The AP has spent months investigating Hinkle, obtaining more than 1,600 pages of court records and agency reports from the National Archives and Records Administration, reviewing thousands of pages of documents from related criminal cases and appeals, and interviewing dozens of people. Many spoke on condition of anonymity, fearing retaliation or because they were not authorized to speak publicly.

Together, they show that while the Bureau of Prisons has vowed to change its toxic culture in the wake of Dublin and other scandals — a promise recently reiterated by the agency’s new director, Colette Peters — it has continued to elevate a man involved in one of the darkest, most abusive periods in its history.

The extent of Hinkle’s alleged misconduct and his subsequent rise to the upper ranks of the Bureau of Prisons has never been revealed. The AP’s findings raise serious questions about the agency’s standards, its selection and vetting of candidates for top-tier positions, and its explicit commitment to rooting out abuse.

“As a minimum, the music festival incident, handling of the whistleblower, and the congressional investigation exhibit his extremely poor judgment,” said Allan Turner, a former federal prison warden who reviewed the AP’s findings.

This story is part of an ongoing AP investigation that has uncovered deep, previously unreported flaws within the Bureau of Prisons, the Justice Department’s largest law enforcement agency with more than 30,000 employees, 158,000 inmates and an annual budget of about $8 billion.

AP reporting has revealed rampant sexual abuse and other criminal conduct by staff, dozens of escapes, deaths and severe staffing shortages that have hampered responses to emergencies.

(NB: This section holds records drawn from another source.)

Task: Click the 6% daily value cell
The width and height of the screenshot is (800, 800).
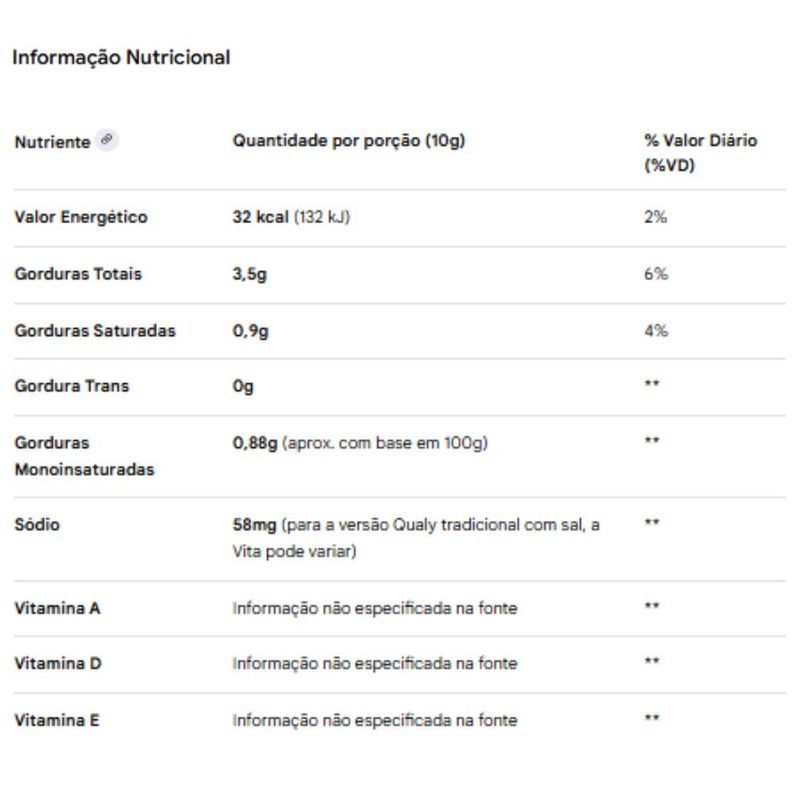Action: coord(656,274)
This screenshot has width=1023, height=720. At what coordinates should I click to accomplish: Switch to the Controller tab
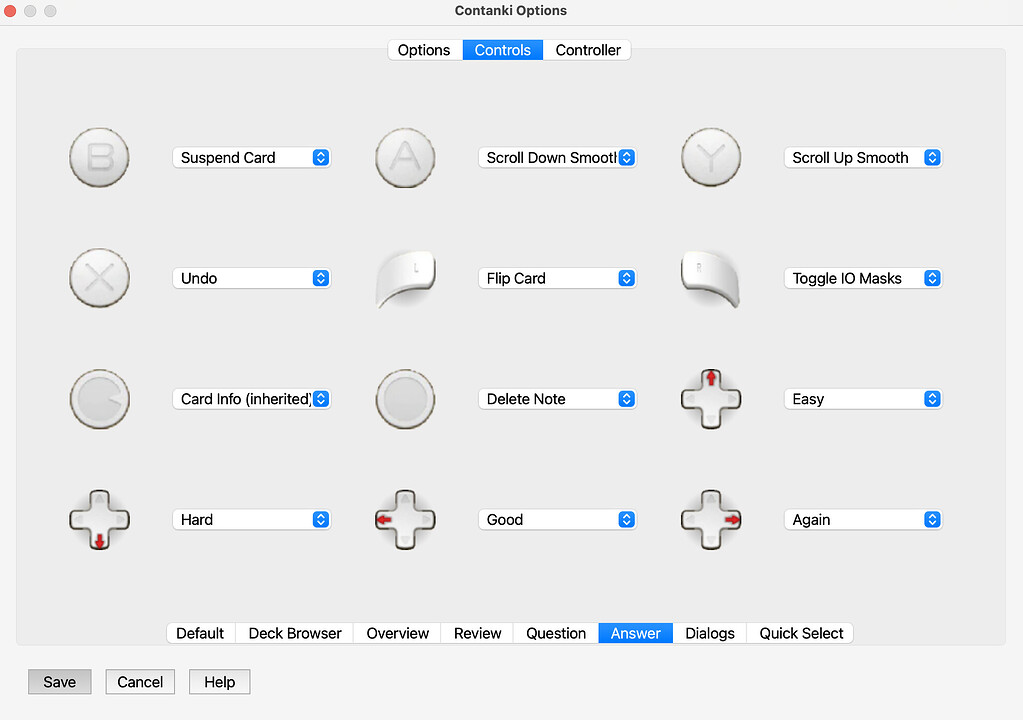587,49
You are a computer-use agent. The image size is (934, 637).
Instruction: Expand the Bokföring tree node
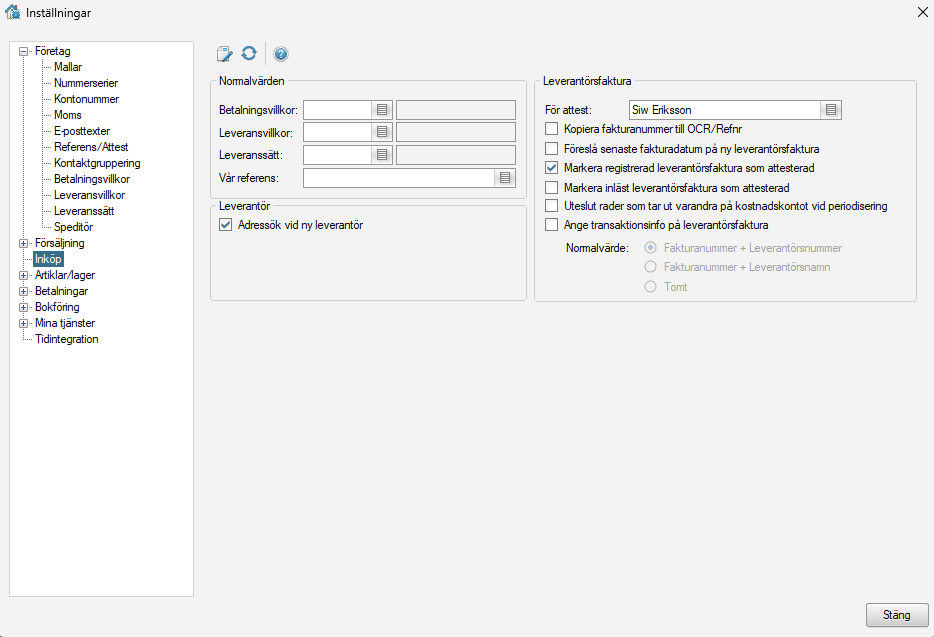pos(24,307)

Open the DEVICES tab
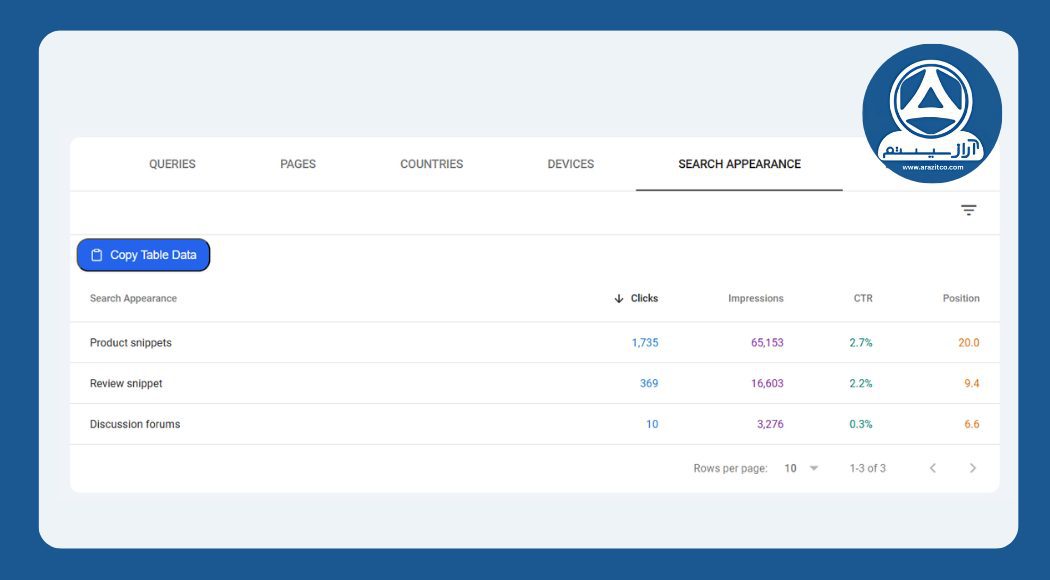[570, 163]
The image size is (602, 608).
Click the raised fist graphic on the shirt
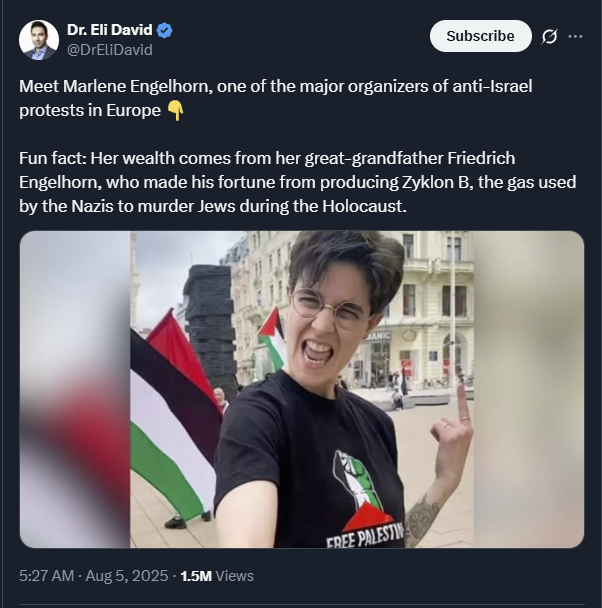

In response to detailed questions from the AP, Hinkle admitted that he assaulted inmates in the 1990s, but that he regrets his behavior and now speaks openly about it “to teach others how to avoid making the same mistakes.” He said he cooperated fully with investigators at the time and was disciplined for his actions, though he did not specify how.

“With the support of my friends, family, and colleagues, and through professional help, I have made the most of my opportunity for a second chance to serve the Bureau of Prisons honorably over the past 12 years,” Hinkle told the AP.

“I cannot speak to why some are dredging up history from so many years ago, but my distant past does not reflect who I am today,” Hinkle added. He said “vehemently and categorically” denied using racial slurs, targeting whistleblowers and any recent allegations of misconduct.

The Bureau of Prisons responded to detailed questions about Hinkle with a statement from Peters defending him and the agency’s decisions to promote him.

“Mr. Hinkle has openly acknowledged his past mistakes, gone through the employee discipline program, sought professional help and reframed his experiences as learning opportunities for others,” Peters said. “Today, I am confident he has grown into an effective supervisor for our agency.”

At the same time, Peters said she remains committed to working within the agency and the Justice Department and with Congress “to root out staff misconduct and other concerns.”

Under Justice Department policy, Hinkle must retire next May when he turns 57. That, said Hinkle, is precisely what he plans to do.